Bullying Policy


St Stephen’s School’s Bullying Prevention Policy operates under the umbrella of the school’s Behaviour Management Policy.

Definition of Bullying

A person is bullied or victimised when he or she is exposed repeatedly, and over time, to negative action on the part of one or more other persons. (D. Olweus 1994)

Bullying involves:

  • a desire to hurt
  • a hurtful action (physical, psychological or social)
  • a power imbalance
  • (typically) repetition
  • an unjust use of power
  • evident enjoyment by the aggressor and
  • sense of being oppressed on the part of the victim (Rigby 196)

Bullying can be physical, verbal or emotional harassment.  Some examples of these types of behaviour follow:

Physical Harassment

  • hair pulling
  • scratching
  • tripping
  • pinching
  • standing over someone
  • breaking or damaging someone’s possessions
  • punching
  • pushing
  • slapping
  • kicking
  • poking

Verbal Harassment

  • using words that suggest stupidity, e.g. der, dummy, moron, halfwit, etc.
  • using words that suggest ugliness or personal problems, e.g. boofhead, four eyes, stinky, fatty, etc.
  • using words that suggest weakness, e.g. cry baby, wimp, sook, etc.
  • using words that attack ethnic or religious characteristics, e.g. wog, chink, Mick, darky, etc.
  • echoing whatever someone says in a mocking voice
  • using rude words with a sexual meaning
  • making threats, e.g. “I’ll get you!” or “I’ll come around to your house and ...”
  • making abusive phone calls or sending abusive e-mails

Emotional Harassment

  • making rude gestures, e.g. monkey movements or extending the middle finger
  • repeated teasing
  • whispering about someone behind his/her back
  • passing notes about someone
  • imitating someone’s speech or behaviour in a way designed to offend
  • laughing at someone’s mistakes
  • excluding someone from group activities (with or without comment)
  • refusing to talk to or notice someone
  • passing around nasty gossip with a view to make someone feel bad
  • demanding money or services “or else!”

St.
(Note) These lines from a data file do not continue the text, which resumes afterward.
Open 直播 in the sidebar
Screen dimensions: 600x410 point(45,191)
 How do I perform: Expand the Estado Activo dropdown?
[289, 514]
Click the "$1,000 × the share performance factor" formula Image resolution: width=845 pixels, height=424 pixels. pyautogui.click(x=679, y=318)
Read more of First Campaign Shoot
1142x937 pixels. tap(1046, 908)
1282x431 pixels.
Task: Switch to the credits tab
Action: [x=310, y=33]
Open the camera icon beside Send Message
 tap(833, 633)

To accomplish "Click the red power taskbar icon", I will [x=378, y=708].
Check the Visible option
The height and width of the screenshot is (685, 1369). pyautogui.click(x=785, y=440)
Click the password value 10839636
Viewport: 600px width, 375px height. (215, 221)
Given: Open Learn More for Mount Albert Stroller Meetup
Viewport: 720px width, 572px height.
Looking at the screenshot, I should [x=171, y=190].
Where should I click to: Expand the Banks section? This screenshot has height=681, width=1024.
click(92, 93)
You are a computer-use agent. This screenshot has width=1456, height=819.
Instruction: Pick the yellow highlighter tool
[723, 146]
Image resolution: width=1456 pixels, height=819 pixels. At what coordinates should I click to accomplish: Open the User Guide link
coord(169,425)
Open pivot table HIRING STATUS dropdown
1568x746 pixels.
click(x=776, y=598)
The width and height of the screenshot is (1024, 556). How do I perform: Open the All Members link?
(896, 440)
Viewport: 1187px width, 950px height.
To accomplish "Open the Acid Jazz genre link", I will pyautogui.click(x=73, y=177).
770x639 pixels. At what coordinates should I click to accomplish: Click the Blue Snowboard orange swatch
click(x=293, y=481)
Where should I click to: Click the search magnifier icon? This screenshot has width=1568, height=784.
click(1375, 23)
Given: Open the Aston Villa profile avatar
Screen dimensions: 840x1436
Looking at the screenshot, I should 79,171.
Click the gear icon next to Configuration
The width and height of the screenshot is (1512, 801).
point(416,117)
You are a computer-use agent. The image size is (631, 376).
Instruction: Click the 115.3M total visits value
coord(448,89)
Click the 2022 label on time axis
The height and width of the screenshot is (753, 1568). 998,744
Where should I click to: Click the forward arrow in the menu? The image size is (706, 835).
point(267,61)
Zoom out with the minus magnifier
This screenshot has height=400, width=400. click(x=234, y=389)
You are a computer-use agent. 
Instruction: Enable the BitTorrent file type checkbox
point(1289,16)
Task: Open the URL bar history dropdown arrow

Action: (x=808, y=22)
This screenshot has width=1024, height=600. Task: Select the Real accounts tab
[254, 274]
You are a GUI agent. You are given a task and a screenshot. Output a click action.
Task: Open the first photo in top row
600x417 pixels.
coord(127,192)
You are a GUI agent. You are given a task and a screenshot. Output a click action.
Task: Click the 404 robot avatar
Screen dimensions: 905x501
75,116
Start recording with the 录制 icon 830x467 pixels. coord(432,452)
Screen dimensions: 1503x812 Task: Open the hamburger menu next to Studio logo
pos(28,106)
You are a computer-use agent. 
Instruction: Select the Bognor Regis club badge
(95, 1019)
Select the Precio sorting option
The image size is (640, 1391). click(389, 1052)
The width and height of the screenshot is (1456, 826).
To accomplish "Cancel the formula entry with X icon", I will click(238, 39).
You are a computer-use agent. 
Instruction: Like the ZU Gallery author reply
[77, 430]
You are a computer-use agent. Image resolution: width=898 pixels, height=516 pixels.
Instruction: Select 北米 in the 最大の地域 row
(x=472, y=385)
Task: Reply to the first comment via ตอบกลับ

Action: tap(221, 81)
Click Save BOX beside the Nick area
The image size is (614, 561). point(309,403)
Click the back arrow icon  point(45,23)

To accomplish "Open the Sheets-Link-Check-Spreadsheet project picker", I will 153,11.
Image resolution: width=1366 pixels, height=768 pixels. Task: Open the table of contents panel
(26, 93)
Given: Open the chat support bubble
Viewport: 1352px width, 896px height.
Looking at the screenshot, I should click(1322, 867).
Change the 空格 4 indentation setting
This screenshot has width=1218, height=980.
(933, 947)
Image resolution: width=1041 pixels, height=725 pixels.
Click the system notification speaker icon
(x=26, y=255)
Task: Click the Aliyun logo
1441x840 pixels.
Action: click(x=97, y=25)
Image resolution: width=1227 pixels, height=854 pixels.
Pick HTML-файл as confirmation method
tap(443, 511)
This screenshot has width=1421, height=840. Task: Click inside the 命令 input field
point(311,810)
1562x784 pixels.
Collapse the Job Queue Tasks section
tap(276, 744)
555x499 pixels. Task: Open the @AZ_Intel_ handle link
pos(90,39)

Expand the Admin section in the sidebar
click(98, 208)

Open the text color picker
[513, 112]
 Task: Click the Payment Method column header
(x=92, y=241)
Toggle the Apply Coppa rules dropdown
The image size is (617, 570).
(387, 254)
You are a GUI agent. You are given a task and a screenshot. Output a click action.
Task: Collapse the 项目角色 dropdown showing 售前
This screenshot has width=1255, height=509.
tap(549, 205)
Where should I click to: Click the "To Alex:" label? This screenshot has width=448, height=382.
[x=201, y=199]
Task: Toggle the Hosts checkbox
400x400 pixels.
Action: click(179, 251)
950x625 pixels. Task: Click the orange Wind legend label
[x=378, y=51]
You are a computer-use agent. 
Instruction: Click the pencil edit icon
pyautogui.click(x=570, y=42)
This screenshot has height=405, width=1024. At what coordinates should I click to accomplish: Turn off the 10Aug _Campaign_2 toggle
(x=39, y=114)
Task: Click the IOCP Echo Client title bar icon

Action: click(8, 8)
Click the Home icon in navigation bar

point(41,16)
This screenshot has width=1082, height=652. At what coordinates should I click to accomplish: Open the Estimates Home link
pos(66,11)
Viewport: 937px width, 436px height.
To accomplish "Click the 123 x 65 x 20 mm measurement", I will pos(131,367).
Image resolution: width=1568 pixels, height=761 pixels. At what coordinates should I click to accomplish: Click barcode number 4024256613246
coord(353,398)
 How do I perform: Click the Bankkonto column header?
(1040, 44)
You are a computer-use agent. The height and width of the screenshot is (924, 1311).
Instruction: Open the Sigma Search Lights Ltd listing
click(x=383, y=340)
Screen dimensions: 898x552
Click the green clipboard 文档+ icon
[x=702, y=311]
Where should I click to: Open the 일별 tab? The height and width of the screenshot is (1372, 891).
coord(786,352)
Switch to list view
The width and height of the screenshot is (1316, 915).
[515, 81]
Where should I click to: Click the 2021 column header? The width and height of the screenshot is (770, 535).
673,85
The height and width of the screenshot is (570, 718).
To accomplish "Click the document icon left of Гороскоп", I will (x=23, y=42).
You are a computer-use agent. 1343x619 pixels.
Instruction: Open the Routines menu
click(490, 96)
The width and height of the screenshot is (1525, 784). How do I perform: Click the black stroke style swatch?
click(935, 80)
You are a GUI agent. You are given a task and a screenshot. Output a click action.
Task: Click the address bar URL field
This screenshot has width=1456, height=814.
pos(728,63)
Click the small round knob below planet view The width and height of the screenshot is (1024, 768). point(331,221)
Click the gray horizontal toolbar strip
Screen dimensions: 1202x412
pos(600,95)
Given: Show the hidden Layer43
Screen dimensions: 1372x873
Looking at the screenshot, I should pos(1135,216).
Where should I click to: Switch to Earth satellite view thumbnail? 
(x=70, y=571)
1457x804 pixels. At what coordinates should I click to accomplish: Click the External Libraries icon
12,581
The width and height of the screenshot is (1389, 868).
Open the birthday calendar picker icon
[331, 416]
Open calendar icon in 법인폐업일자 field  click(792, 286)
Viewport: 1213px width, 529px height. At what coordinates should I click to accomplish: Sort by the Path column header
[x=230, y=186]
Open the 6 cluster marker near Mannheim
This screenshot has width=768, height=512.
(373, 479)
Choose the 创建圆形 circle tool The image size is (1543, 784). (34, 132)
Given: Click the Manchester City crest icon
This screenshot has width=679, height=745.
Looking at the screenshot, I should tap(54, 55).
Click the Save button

Stephen's School's Position on Bullying

At St Stephen’s School, we believe that everybody has the right to feel safe.  Therefore, bullying behaviour at St Stephen’s School is unacceptable.

Policy Implementation

  • Parents, teachers, students and the community will be notified and regularly updated on the school’s position on bullying.
  • The school will adopt a four-phase approach to bullying, as follows:

Phase 1: Primary Prevention

  • Staff members and the principal will participate in professional development activities relating to bullying, harassment and proven counter measures.
  • Community awareness and input relating to bullying, its characteristics and the school’s programs and response will be a priority.
  • The school will provide programs that promote resilience, life and social skills, assertiveness, conflict resolution and problem solving, e.g. “You Can Do It” Education Program
  • The school will use an action research approach and regularly seek information from parents, staff and students regarding bullying at school.  The results to this approach will inform further action.
  • Classroom teachers will discuss and clarify the school’s policy on bullying with the children in his/her class at the start of each year and at regular intervals throughout the year.
  • The curriculum will include anti-bullying messages and strategies eg: performances at assembly, opportunities for students to practise “I” messages, etc.
  • Activity options/structured activities may be available to children at lunch breaks, e.g. library, chess, choir and computer games.

Phase 2: Early Intervention

  • The principal and members of staff will remind children about the need to report bullying incidents as part of our student protection procedures.
  • Parents will be encouraged to contact the school if they become aware of a problem.
  • Public recognition and rewards for positive behaviours and resolutions of problems will be made.
  • Investigate use of behaviour tracking and monitoring software.

Phase 3: Intervention

  • Bullying is an inappropriate behaviour which will be managed within the context of the school’s Behaviour Management Policy.
  • Once identified, incidents or allegations of bullying will be fully investigated and documented.
  • Both bullies and victims will be offered counselling and support.
  • If student bullying persists parents will be contacted and consequences will be discussed and implemented.

Phase 4: Post Violation

  • Consequences for students who are identified as bullies within the school context will be the same as for other serious behaviours, i.e. consequences will be individually based and may involve:-    
    • exclusion from class.
    • exclusion from the playground.
    • school suspension.
    • withdrawal of privileges.
    • ongoing counselling from appropriate agency for both victim and bully.
  • Early intervention strategies suggested as part of the school’s Behaviour Management Policy will also be implemented, e.g. the reinforcement of positive behaviours classroom meetings, the use of relevant support structures, ongoing monitoring of identified offenders, rewards for positive behaviour.

Evaluation of Policy

This policy will be reviewed with whole staff, student, parent and community input as part of the school’s three-year policy review cycle.